少女の顔つきも体つきも、構図や色相も本物とはかなり違う出来栄えだった。
  まあそんなものだろう。というのも、熱心に見たこともないような作品なのだから、書籍の作品集を見ながら描いても、似せるというまでにはいかないというわけだ。
  チャールズ自身が途中で投げてしまったうえに、作品を熟知しているロジャーから見ると、不満や欠点ばかりとなった。
 思い余ったロジャーは、やはり「プロ」の技術を持つ者に描かせるしかないと考え、ストリートペインター ――路上の画家、すなわち街頭で自分で描いた似顔絵や風景画を売っている人――に描かせることにした。

  これはと思う画家に話を持ちかけたところ、「1000ドルだ」と言われた。ロジャーはしぶとく値切ったうえに、しかも期限を3日後として注文した。代金は、妻のロウズが瓶に貯めている「旅行貯金」から「借りる」――より正確な言い方では、くすねる――ことにした。
  こうして、どうにか贋作を手に入れたロジャーだったが、代金を払った直後に「旅行貯金」をくすねたことが妻にばれて、問い詰められることになった。虎の子の旅行向け貯金なので、しょっちゅうどれほど貯まったかを数えるのを楽しみにしているから、当然のことだった。
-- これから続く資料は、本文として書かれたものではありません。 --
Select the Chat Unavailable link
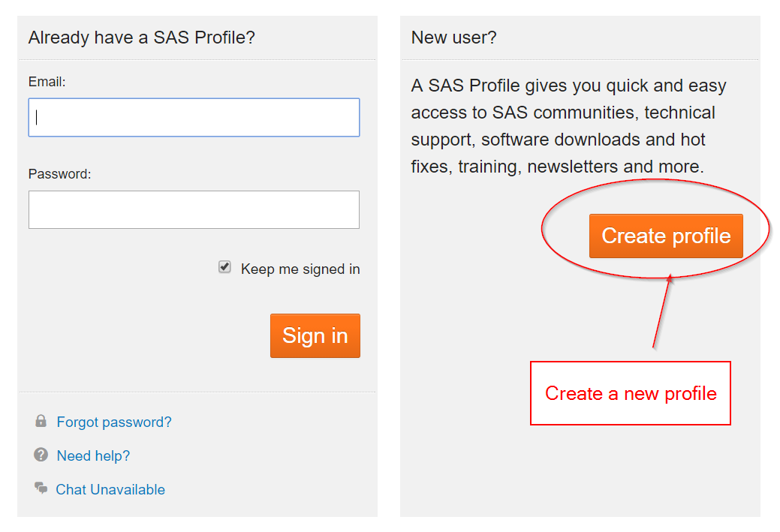 click(110, 488)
  ジョージもどうにか《勇猛な戦士》の彫像を手に入れたらしい。

■ロジャーの苦しい言い訳■0
  ロジャーは「旅行貯金」をくすねたことがばれたうえに、フロリダ旅行の予定を変更することになったため、妻に対して大変厳しい立場に立たされた。
  「ヴェテランとして経験を買われて荷づくり作業ヴォランティアに強く誘われたから」と言い繕ってみたが、美術館長を訪ねたロウズは館長から「作業はあくまで自主申告で強制しない」と説明され、嘘がばれた。
  窮地に立ったロジャーは、頑固な老人を演じて荷づくり作業に強引に加わった。